Top of DATA EXCERPTS

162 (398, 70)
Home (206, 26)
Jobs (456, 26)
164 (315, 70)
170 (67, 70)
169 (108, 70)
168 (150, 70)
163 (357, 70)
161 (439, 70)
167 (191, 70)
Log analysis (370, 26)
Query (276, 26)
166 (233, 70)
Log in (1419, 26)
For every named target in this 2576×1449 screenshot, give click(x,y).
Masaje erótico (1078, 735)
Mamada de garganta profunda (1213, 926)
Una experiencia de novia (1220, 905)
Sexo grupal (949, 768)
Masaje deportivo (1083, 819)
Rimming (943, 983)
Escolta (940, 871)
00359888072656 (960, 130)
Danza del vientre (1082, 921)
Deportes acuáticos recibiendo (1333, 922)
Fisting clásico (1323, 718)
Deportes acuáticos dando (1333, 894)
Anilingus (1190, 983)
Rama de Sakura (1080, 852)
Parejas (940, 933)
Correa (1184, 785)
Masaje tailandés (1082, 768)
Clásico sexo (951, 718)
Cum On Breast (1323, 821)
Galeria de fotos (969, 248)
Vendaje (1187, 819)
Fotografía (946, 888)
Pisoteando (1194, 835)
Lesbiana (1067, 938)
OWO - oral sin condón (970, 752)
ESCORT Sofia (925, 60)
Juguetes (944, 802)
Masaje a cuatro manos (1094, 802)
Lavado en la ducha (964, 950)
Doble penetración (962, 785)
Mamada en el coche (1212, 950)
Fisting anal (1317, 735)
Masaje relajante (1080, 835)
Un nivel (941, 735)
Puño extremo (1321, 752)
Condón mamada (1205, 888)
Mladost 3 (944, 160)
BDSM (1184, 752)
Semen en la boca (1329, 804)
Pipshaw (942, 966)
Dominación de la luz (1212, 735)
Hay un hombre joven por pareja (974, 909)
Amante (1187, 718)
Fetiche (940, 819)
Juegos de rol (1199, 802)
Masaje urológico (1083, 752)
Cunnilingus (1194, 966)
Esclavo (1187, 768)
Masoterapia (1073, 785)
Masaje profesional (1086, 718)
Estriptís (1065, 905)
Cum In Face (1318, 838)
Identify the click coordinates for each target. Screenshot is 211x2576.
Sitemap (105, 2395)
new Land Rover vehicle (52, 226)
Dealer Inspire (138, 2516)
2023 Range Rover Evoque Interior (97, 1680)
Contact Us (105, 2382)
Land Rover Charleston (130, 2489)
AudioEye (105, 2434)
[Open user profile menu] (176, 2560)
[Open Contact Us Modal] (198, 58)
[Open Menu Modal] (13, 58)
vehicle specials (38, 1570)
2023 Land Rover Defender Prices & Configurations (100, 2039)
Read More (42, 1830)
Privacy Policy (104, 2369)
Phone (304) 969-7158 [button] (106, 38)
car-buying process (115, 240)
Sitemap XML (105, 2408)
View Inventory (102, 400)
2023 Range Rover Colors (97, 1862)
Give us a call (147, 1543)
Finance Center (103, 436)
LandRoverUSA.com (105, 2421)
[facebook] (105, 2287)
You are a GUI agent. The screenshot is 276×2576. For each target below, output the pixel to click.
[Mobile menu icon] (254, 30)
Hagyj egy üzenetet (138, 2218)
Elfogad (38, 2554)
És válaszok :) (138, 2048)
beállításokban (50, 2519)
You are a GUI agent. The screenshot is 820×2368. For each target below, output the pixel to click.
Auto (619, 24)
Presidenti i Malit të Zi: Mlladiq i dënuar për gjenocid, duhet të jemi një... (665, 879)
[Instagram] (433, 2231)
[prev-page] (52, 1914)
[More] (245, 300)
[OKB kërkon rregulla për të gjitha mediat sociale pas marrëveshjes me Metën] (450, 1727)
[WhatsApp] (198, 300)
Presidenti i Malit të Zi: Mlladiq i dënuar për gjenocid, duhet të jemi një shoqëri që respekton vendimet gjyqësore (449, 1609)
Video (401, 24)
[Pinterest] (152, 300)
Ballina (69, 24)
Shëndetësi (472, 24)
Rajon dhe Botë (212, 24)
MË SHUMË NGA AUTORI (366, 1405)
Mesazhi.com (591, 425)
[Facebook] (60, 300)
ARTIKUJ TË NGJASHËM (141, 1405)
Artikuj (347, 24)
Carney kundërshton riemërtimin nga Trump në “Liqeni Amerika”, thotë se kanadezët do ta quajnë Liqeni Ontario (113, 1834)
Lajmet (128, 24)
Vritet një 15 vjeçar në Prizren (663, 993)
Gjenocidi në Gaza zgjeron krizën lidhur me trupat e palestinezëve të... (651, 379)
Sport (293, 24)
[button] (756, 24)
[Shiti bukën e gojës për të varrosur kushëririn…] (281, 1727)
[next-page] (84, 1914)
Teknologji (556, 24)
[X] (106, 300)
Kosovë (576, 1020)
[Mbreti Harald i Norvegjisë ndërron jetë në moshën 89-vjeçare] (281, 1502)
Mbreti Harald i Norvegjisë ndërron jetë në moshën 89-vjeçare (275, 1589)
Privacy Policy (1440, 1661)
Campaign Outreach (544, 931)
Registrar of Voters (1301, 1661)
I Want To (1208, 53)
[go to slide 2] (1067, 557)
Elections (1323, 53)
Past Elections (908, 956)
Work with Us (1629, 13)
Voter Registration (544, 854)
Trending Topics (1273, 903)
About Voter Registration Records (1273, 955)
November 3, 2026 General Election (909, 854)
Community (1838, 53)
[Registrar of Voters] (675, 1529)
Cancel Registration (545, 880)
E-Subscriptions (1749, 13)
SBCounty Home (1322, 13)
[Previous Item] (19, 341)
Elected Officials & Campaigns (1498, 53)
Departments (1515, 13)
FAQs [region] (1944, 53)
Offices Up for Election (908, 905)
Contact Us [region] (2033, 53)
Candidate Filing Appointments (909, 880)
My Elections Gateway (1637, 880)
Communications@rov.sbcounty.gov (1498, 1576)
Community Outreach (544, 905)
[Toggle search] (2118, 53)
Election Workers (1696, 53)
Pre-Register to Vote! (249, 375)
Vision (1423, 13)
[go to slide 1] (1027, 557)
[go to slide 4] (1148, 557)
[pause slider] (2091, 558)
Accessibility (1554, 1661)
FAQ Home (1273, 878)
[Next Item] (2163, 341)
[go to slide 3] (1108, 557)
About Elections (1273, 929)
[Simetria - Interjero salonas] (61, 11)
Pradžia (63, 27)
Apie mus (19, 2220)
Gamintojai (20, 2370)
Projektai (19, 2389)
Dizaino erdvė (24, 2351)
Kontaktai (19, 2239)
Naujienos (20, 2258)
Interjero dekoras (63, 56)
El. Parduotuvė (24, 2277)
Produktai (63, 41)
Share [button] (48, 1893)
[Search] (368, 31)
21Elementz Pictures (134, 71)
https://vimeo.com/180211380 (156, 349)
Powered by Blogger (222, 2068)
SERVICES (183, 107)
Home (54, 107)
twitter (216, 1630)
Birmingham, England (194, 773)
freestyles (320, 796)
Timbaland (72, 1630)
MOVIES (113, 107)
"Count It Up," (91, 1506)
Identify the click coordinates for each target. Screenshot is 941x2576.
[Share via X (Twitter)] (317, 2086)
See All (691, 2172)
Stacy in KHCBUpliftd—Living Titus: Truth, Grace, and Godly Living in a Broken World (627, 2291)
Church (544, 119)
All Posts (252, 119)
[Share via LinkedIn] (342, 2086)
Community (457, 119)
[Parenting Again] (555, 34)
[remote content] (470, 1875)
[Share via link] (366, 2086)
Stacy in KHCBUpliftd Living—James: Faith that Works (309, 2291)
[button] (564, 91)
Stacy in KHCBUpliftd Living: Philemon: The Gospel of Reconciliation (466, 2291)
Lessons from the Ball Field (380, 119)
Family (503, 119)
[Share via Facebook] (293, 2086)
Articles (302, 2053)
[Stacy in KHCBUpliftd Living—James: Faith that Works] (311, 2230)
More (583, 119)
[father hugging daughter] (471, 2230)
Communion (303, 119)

Bottom of DATA EXCERPTS

▸ WHAT TO PRODUCE:
Write down all of the records again, word for word.

▸ TASK RESPONSE:
162 (398, 70)
Home (206, 26)
Jobs (456, 26)
164 (315, 70)
170 (67, 70)
169 (108, 70)
168 (150, 70)
163 (357, 70)
161 (439, 70)
167 (191, 70)
Log analysis (370, 26)
Query (276, 26)
166 (233, 70)
Log in (1419, 26)
For every named target in this 2576×1449 screenshot, give click(x,y).
Masaje erótico (1078, 735)
Mamada de garganta profunda (1213, 926)
Una experiencia de novia (1220, 905)
Sexo grupal (949, 768)
Masaje deportivo (1083, 819)
Rimming (943, 983)
Escolta (940, 871)
00359888072656 (960, 130)
Danza del vientre (1082, 921)
Deportes acuáticos recibiendo (1333, 922)
Fisting clásico (1323, 718)
Deportes acuáticos dando (1333, 894)
Anilingus (1190, 983)
Rama de Sakura (1080, 852)
Parejas (940, 933)
Correa (1184, 785)
Masaje tailandés (1082, 768)
Clásico sexo (951, 718)
Cum On Breast (1323, 821)
Galeria de fotos (969, 248)
Vendaje (1187, 819)
Fotografía (946, 888)
Pisoteando (1194, 835)
Lesbiana (1067, 938)
OWO - oral sin condón (970, 752)
ESCORT Sofia (925, 60)
Juguetes (944, 802)
Masaje a cuatro manos (1094, 802)
Lavado en la ducha (964, 950)
Doble penetración (962, 785)
Mamada en el coche (1212, 950)
Fisting anal (1317, 735)
Masaje relajante (1080, 835)
Un nivel (941, 735)
Puño extremo (1321, 752)
Condón mamada (1205, 888)
Mladost 3 (944, 160)
BDSM (1184, 752)
Semen en la boca (1329, 804)
Pipshaw (942, 966)
Dominación de la luz (1212, 735)
Hay un hombre joven por pareja (974, 909)
Amante (1187, 718)
Fetiche (940, 819)
Juegos de rol (1199, 802)
Masaje urológico (1083, 752)
Cunnilingus (1194, 966)
Esclavo (1187, 768)
Masoterapia (1073, 785)
Masaje profesional (1086, 718)
Estriptís (1065, 905)
Cum In Face (1318, 838)
Identify the click coordinates for each target. Screenshot is 211x2576.
Sitemap (105, 2395)
new Land Rover vehicle (52, 226)
Dealer Inspire (138, 2516)
2023 Range Rover Evoque Interior (97, 1680)
Contact Us (105, 2382)
Land Rover Charleston (130, 2489)
AudioEye (105, 2434)
[Open user profile menu] (176, 2560)
[Open Contact Us Modal] (198, 58)
[Open Menu Modal] (13, 58)
vehicle specials (38, 1570)
2023 Land Rover Defender Prices & Configurations (100, 2039)
Read More (42, 1830)
Privacy Policy (104, 2369)
Phone (304) 969-7158 [button] (106, 38)
car-buying process (115, 240)
Sitemap XML (105, 2408)
View Inventory (102, 400)
2023 Range Rover Colors (97, 1862)
Give us a call (147, 1543)
Finance Center (103, 436)
LandRoverUSA.com (105, 2421)
[facebook] (105, 2287)
You are a GUI agent. The screenshot is 276×2576. For each target below, output the pixel to click.
[Mobile menu icon] (254, 30)
Hagyj egy üzenetet (138, 2218)
Elfogad (38, 2554)
És válaszok :) (138, 2048)
beállításokban (50, 2519)
You are a GUI agent. The screenshot is 820×2368. For each target below, output the pixel to click.
Auto (619, 24)
Presidenti i Malit të Zi: Mlladiq i dënuar për gjenocid, duhet të jemi një... (665, 879)
[Instagram] (433, 2231)
[prev-page] (52, 1914)
[More] (245, 300)
[OKB kërkon rregulla për të gjitha mediat sociale pas marrëveshjes me Metën] (450, 1727)
[WhatsApp] (198, 300)
Presidenti i Malit të Zi: Mlladiq i dënuar për gjenocid, duhet të jemi një shoqëri që respekton vendimet gjyqësore (449, 1609)
Video (401, 24)
[Pinterest] (152, 300)
Ballina (69, 24)
Shëndetësi (472, 24)
Rajon dhe Botë (212, 24)
MË SHUMË NGA AUTORI (366, 1405)
Mesazhi.com (591, 425)
[Facebook] (60, 300)
ARTIKUJ TË NGJASHËM (141, 1405)
Artikuj (347, 24)
Carney kundërshton riemërtimin nga Trump në “Liqeni Amerika”, thotë se kanadezët do ta quajnë Liqeni Ontario (113, 1834)
Lajmet (128, 24)
Vritet një 15 vjeçar në Prizren (663, 993)
Gjenocidi në Gaza zgjeron krizën lidhur me trupat e palestinezëve të... (651, 379)
Sport (293, 24)
[button] (756, 24)
[Shiti bukën e gojës për të varrosur kushëririn…] (281, 1727)
[next-page] (84, 1914)
Teknologji (556, 24)
[X] (106, 300)
Kosovë (576, 1020)
[Mbreti Harald i Norvegjisë ndërron jetë në moshën 89-vjeçare] (281, 1502)
Mbreti Harald i Norvegjisë ndërron jetë në moshën 89-vjeçare (275, 1589)
Privacy Policy (1440, 1661)
Campaign Outreach (544, 931)
Registrar of Voters (1301, 1661)
I Want To (1208, 53)
[go to slide 2] (1067, 557)
Elections (1323, 53)
Past Elections (908, 956)
Work with Us (1629, 13)
Voter Registration (544, 854)
Trending Topics (1273, 903)
About Voter Registration Records (1273, 955)
November 3, 2026 General Election (909, 854)
Community (1838, 53)
[Registrar of Voters] (675, 1529)
Cancel Registration (545, 880)
E-Subscriptions (1749, 13)
SBCounty Home (1322, 13)
[Previous Item] (19, 341)
Elected Officials & Campaigns (1498, 53)
Departments (1515, 13)
FAQs [region] (1944, 53)
Offices Up for Election (908, 905)
Contact Us [region] (2033, 53)
Candidate Filing Appointments (909, 880)
My Elections Gateway (1637, 880)
Communications@rov.sbcounty.gov (1498, 1576)
Community Outreach (544, 905)
[Toggle search] (2118, 53)
Election Workers (1696, 53)
Pre-Register to Vote! (249, 375)
Vision (1423, 13)
[go to slide 1] (1027, 557)
[go to slide 4] (1148, 557)
[pause slider] (2091, 558)
Accessibility (1554, 1661)
FAQ Home (1273, 878)
[Next Item] (2163, 341)
[go to slide 3] (1108, 557)
About Elections (1273, 929)
[Simetria - Interjero salonas] (61, 11)
Pradžia (63, 27)
Apie mus (19, 2220)
Gamintojai (20, 2370)
Projektai (19, 2389)
Dizaino erdvė (24, 2351)
Kontaktai (19, 2239)
Naujienos (20, 2258)
Interjero dekoras (63, 56)
El. Parduotuvė (24, 2277)
Produktai (63, 41)
Share [button] (48, 1893)
[Search] (368, 31)
21Elementz Pictures (134, 71)
https://vimeo.com/180211380 (156, 349)
Powered by Blogger (222, 2068)
SERVICES (183, 107)
Home (54, 107)
twitter (216, 1630)
Birmingham, England (194, 773)
freestyles (320, 796)
Timbaland (72, 1630)
MOVIES (113, 107)
"Count It Up," (91, 1506)
Identify the click coordinates for each target. Screenshot is 941x2576.
[Share via X (Twitter)] (317, 2086)
See All (691, 2172)
Stacy in KHCBUpliftd—Living Titus: Truth, Grace, and Godly Living in a Broken World (627, 2291)
Church (544, 119)
All Posts (252, 119)
[Share via LinkedIn] (342, 2086)
Community (457, 119)
[Parenting Again] (555, 34)
[remote content] (470, 1875)
[Share via link] (366, 2086)
Stacy in KHCBUpliftd Living—James: Faith that Works (309, 2291)
[button] (564, 91)
Stacy in KHCBUpliftd Living: Philemon: The Gospel of Reconciliation (466, 2291)
Lessons from the Ball Field (380, 119)
Family (503, 119)
[Share via Facebook] (293, 2086)
Articles (302, 2053)
[Stacy in KHCBUpliftd Living—James: Faith that Works] (311, 2230)
More (583, 119)
[father hugging daughter] (471, 2230)
Communion (303, 119)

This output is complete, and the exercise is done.